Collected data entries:
-*-
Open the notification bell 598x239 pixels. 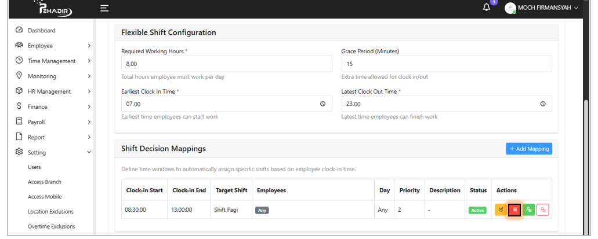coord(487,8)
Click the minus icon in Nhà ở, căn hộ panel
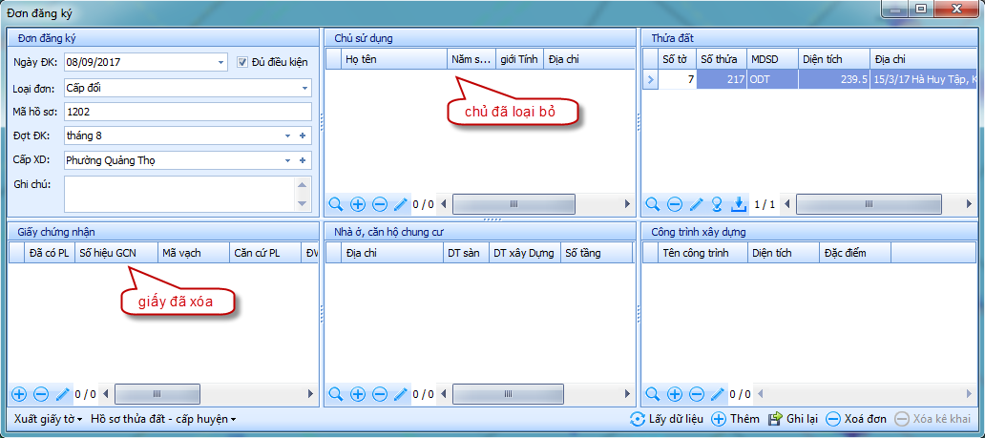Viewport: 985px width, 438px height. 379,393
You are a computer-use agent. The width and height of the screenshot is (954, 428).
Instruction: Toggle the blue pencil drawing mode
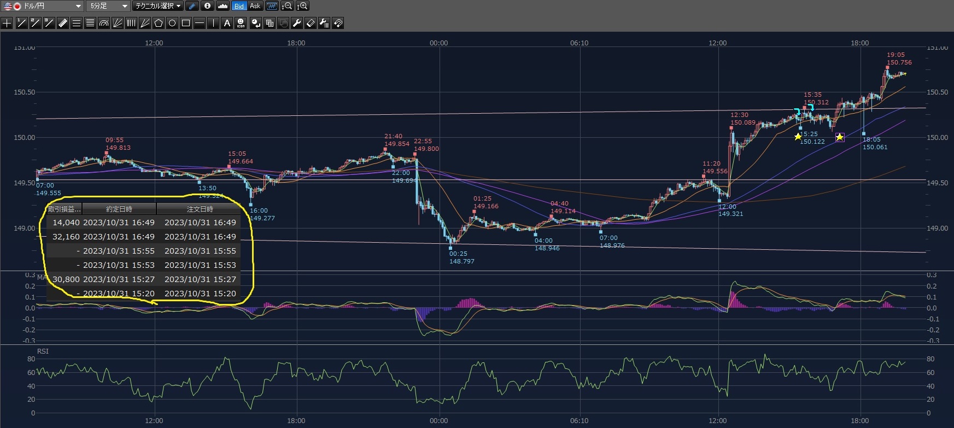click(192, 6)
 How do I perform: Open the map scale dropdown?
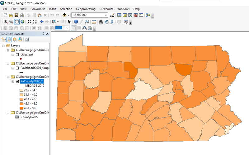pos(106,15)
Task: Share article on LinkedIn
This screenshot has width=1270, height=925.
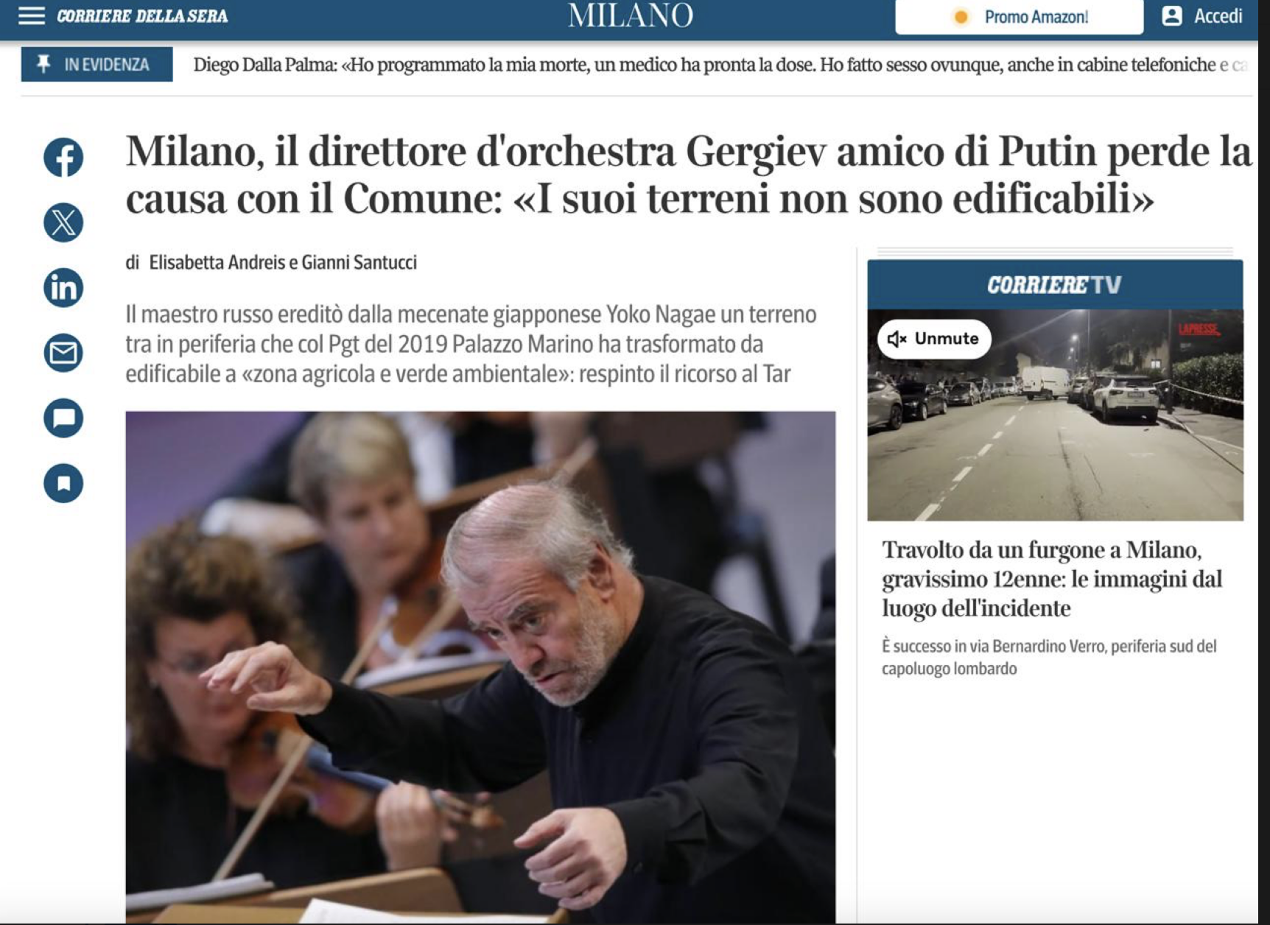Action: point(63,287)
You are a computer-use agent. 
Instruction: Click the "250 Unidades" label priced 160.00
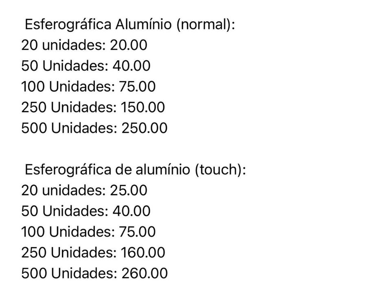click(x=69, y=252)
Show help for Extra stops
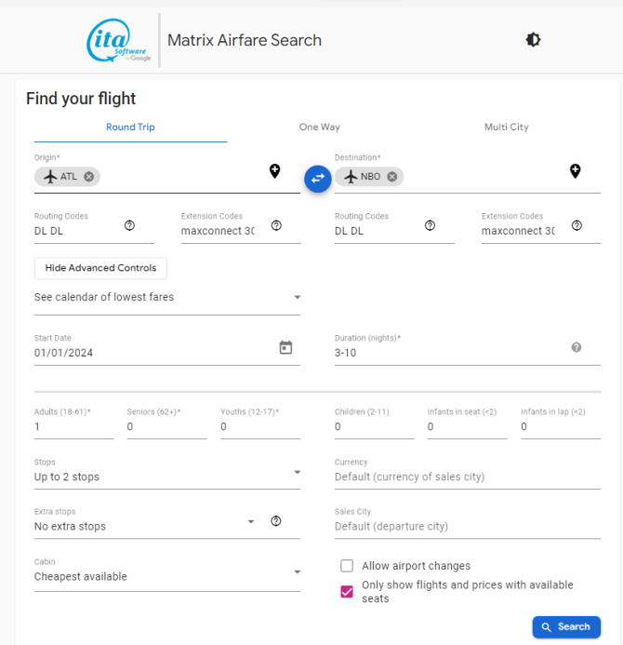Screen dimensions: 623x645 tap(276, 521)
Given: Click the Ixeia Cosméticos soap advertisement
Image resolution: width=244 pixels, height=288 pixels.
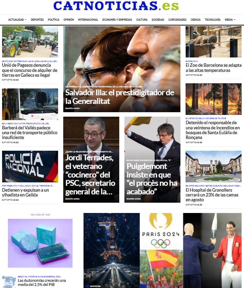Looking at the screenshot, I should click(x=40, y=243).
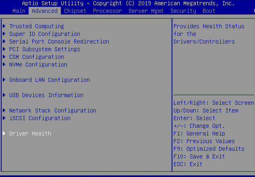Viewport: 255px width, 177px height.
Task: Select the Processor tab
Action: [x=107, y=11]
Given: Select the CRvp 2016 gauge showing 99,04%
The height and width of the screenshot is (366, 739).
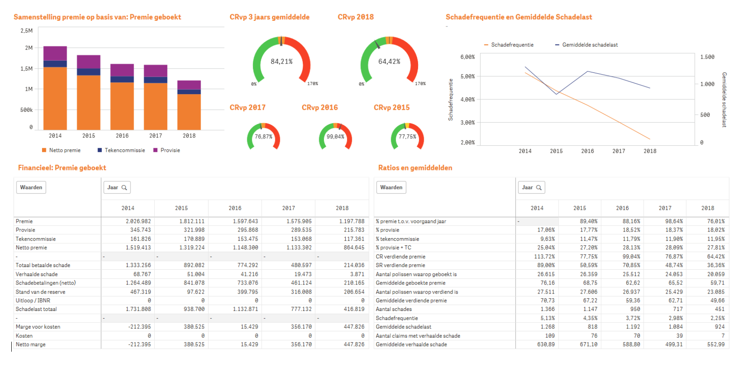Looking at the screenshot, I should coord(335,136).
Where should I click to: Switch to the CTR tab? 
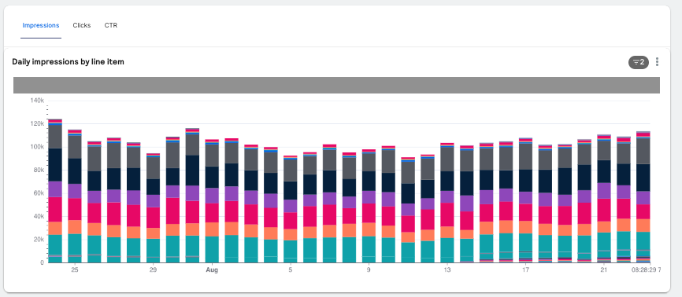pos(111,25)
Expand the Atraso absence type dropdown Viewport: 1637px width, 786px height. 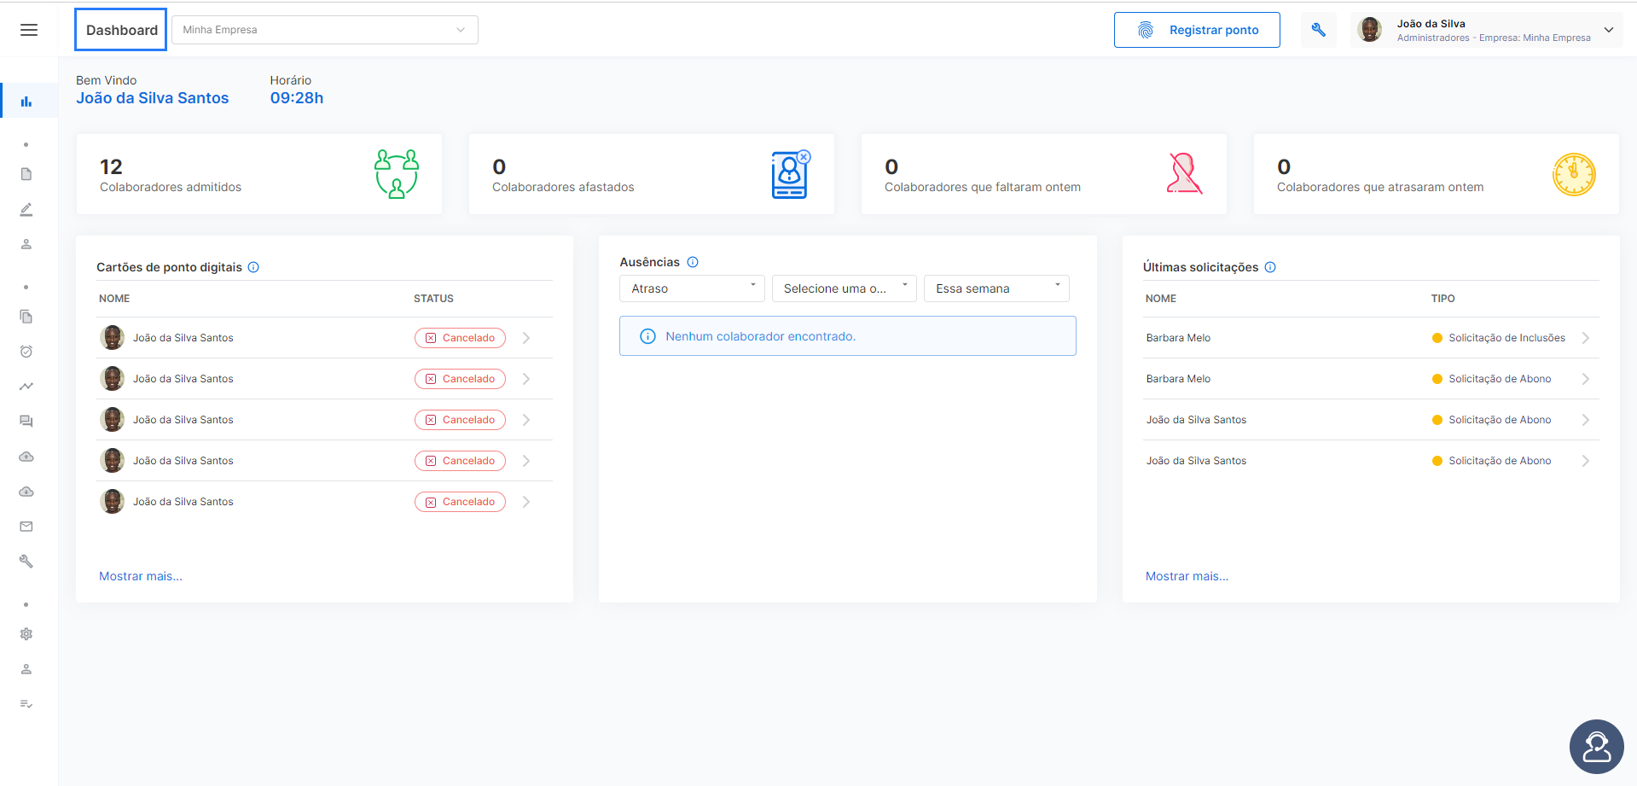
-*-
The line holding "Click the minus icon in Nhà ở, căn hộ panel" starts the copy and the line holding "Task: Share article on LinkedIn" ends it. Repeat those two lines above and all between them exactly, leaving out pictures.

Response area:
Click the minus icon in Nhà ở, căn hộ panel
Viewport: 985px width, 438px height. 379,393
You are a computer-use agent. The width and height of the screenshot is (954, 428).
Instruction: Toggle the blue pencil drawing mode
click(192, 6)
 How do I perform: Open the map scale dropdown?
pos(106,15)
Task: Share article on LinkedIn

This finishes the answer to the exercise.